Action recognition is key for many tasks such as automatic annotation of videos, improved human-computer interaction and guidance in monitoring public spaces. As the amount of available videos from different sources (from raw personal videos to more professional content) has dramatically increased in the last few years, new propositions are needed to organize this new data.
Most recent state-of-the-art recent techniques for action recognition in naturalistic and unconstrained video documents such as movies or broadcast data rely on Bag-of-Word representations built from Spatio-Temporal interest point descriptors and collected over long video segments. Such methods, however, often suffer from two severe and related drawbacks:
• the time information is discarded, although actions are often characterized by strong temporal components;
• activities in the same video segments are mixed in the representation, and plagues recognition algorithms that are based on these.
To address these issues, we will investigate novel techniques relying on principled probablistic techniques (the so called topic models) and symbolic pattern mining to capture information lying in the temporal relationships between recognized “action” units in order to enhance performances of action recognition algorithms. To this end we will rely on and greatly extend our previous work on the automatic extraction of temporal motifs from word × time documents as a basis to investigate video-based action recognition. This method, applied to large amounts of surveillance data, not only captures the co-occurrence between words, but also the order in which they occur, and can handle interleaved activites. Investigated techniques will be focused around three main axes.

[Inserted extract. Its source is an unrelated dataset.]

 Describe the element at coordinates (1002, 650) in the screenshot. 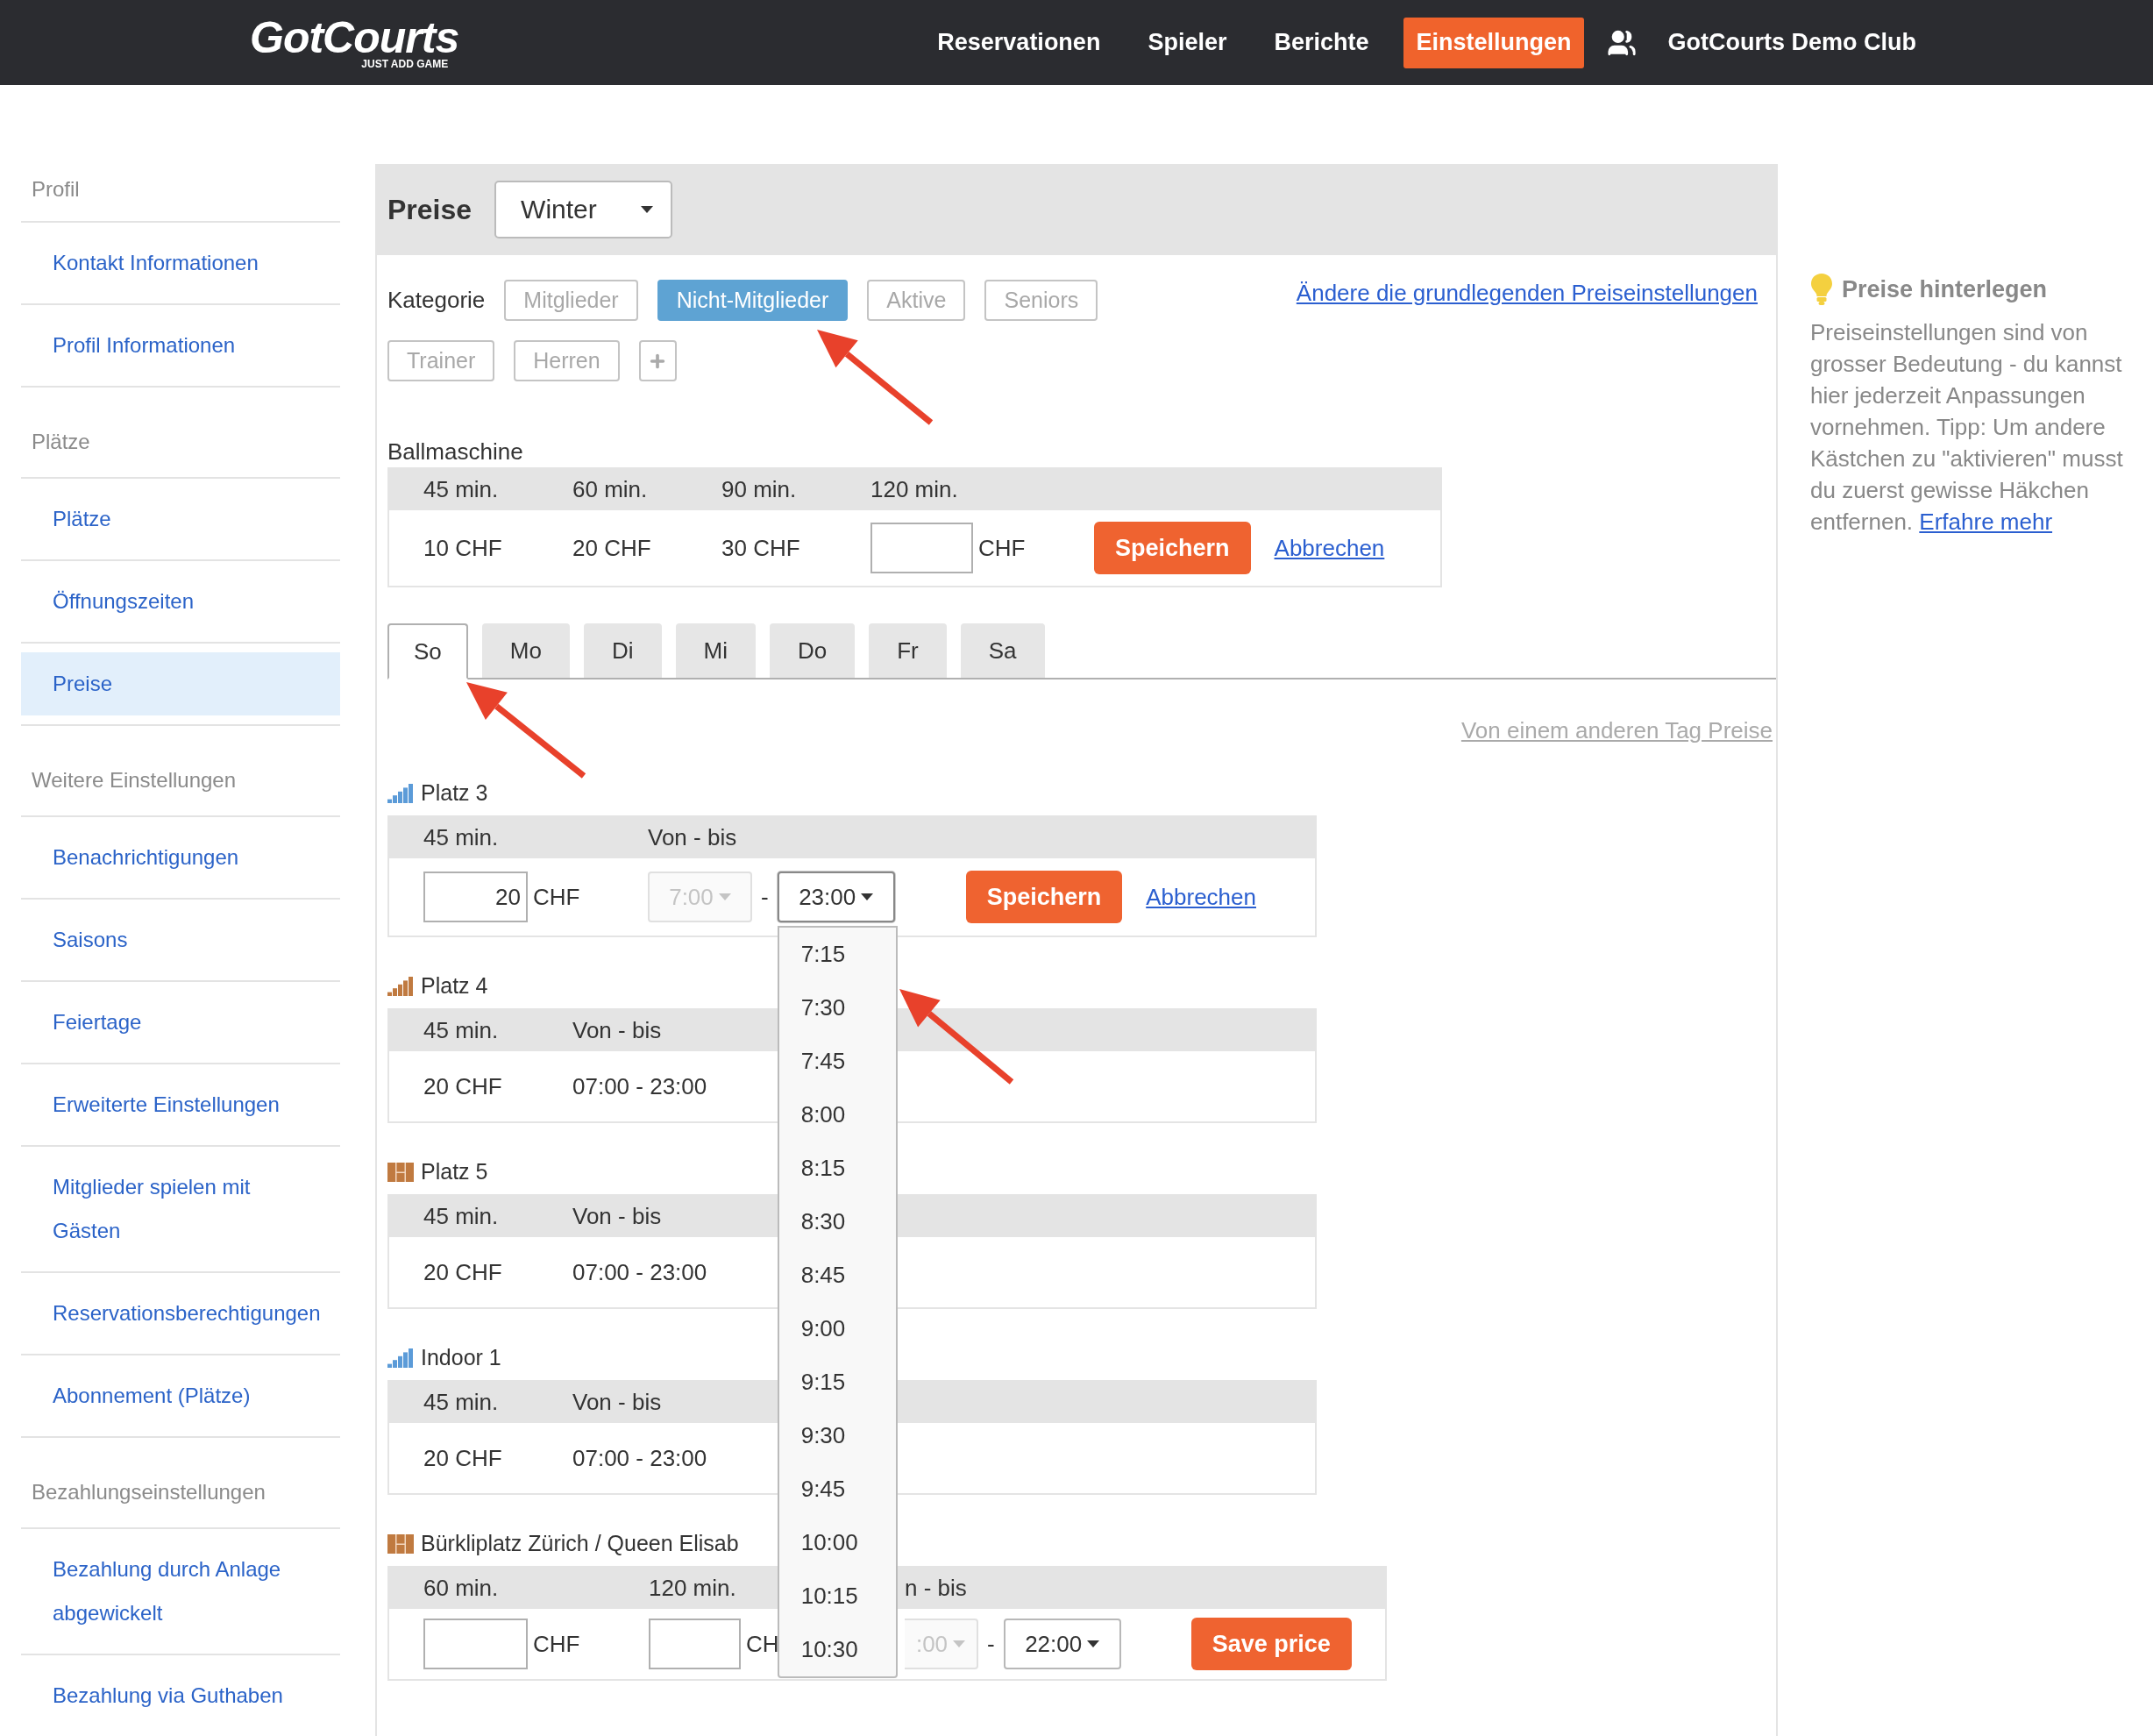

I see `day-tab: Sa` at that location.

1. Motif representation will address the development of models with a hierarchical structure allowing to identify recurring sequences of lower-level temporal motifs, and improving the robustness of the motif representation to handle the usually small amount of data available in supervised action classification. 2. Action recognition in unconstrained video documents which investigate the recognition of actions in videos using Motifs extracted from spatio-temporal interest point (STIP) descriptor BoW representations, leveraging on our modeling to identify meaningful and interleaved temporal patterns with longer temporal support than those of STIP, and addressing corresponding challenges (generative
vs discriminative modeling, vocabulary size, complexity).
3. Joint temporal and spatial action learning and recognition will address the learning of action motifs while jointly infering where these motifs occur in the images in addition to when they occur as currently performed by our model, allowing to address weakly supervised action recognition tasks. Evaluation on standard human action, movie, and sports databases from the litterature will be conducted to assess the performances of our algorithms.